Dans cette mesure, si le consommateur citoyen divulgue de plus en plus de données affinées directement aux opérateurs (l’un alimentant l’autre), ceux-ci auront accès à des données qui restaient jusqu’ici inaccessibles. 

Ainsi, la divulgation progressive du consommateur citoyen va alimenter l’opérateur économique de sa pensée et de ses objectifs pour finir, in fine, par se confondre avec les objectifs économiques des opérateurs.

Dans cette perspective, les objectifs d’habitat durable, de réflexion sur la politique de la ville et de ses ramifications (destination des immeubles, accès aux services publics, transport individuels et collectifs, qualité de construction, connectivité de l’habitat à l’usage personnel, etc.) prennent le sens d’un tout interpénétré et indissociable.

Le citoyen au centre de la croissance économique

Dès lors, si c’est bien cette conception du citoyen qui est au centre de l’écosystème bâti originellement par les opérateurs économiques, quels fruits en retire-t-il ?

Aujourd’hui, aucun.

Or, le citoyen contrôle désormais l’usage et influence la valeur économique de la donnée en autorisant ou non un opérateur économique à l’exploiter. Mais en l’état, le citoyen se pose en régulateur sans pour autant percevoir les fruits des droits qu’il octroi. D’où une interrogation persistante : quel est l’intérêt pour un citoyen de laisser ou de ne pas laisser ses données en accès aux opérateurs économiques ? Plus judiciairement, quel est son intérêt immédiat à défendre un usage abusif de ses données ?

Sauf pour des considérations d’usurpation d’identité, aujourd’hui aucun.

Ainsi, si le citoyen est réellement un vecteur de croissance économique, créateur de valeurs vertueuses dans son environnement économique, rien ne justifie qu’il ne bénéficie d’un droit économique particulier ?

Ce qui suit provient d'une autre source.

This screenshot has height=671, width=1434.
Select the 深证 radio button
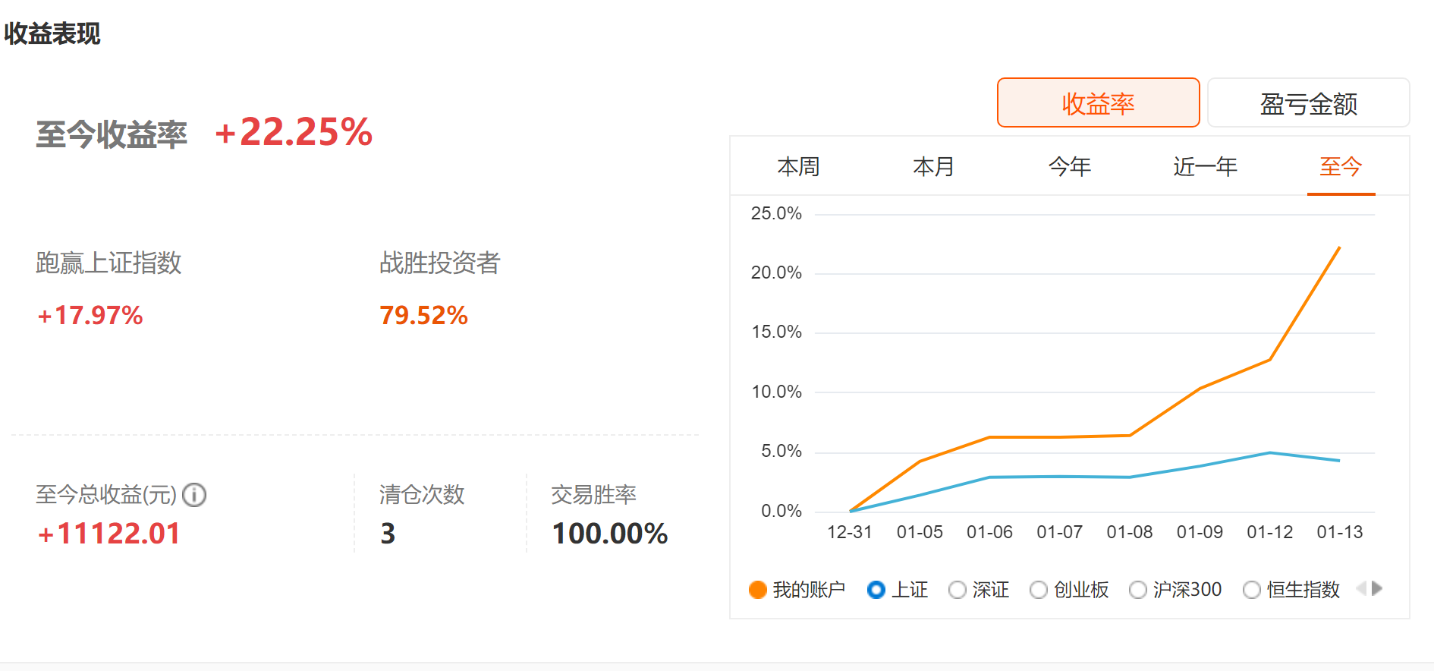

Par conséquent, il devient ainsi de plus en plus difficile à défendre que le contenu (les données) doive rester juridiquement neutre quand le contenant (le fichier) n’a de valeur que par ledit contenu.

De même, pour que le citoyen joue pleinement son nouveau rôle économique de régulateur et d’influenceur utile, il est impératif de l’investir de droits suffisamment importants pour qu’il ait un intérêt à protéger ses données. Sans quoi, cette fonction reste une charge plus qu’une opportunité.

C’est ici que la patrimonialisation[i] prend son sens. En effet, la violation de la donnée n’est pas seulement une atteinte à la règle administrative mais une atteinte au patrimoine d’une personne. Donc l’usage non autorisé est prohibé ab initio et tout manquement peut faire l’objet d’une réparation directe et personnelle auprès de la personne concernée, ce qui fonde l’intérêt à défendre un droit.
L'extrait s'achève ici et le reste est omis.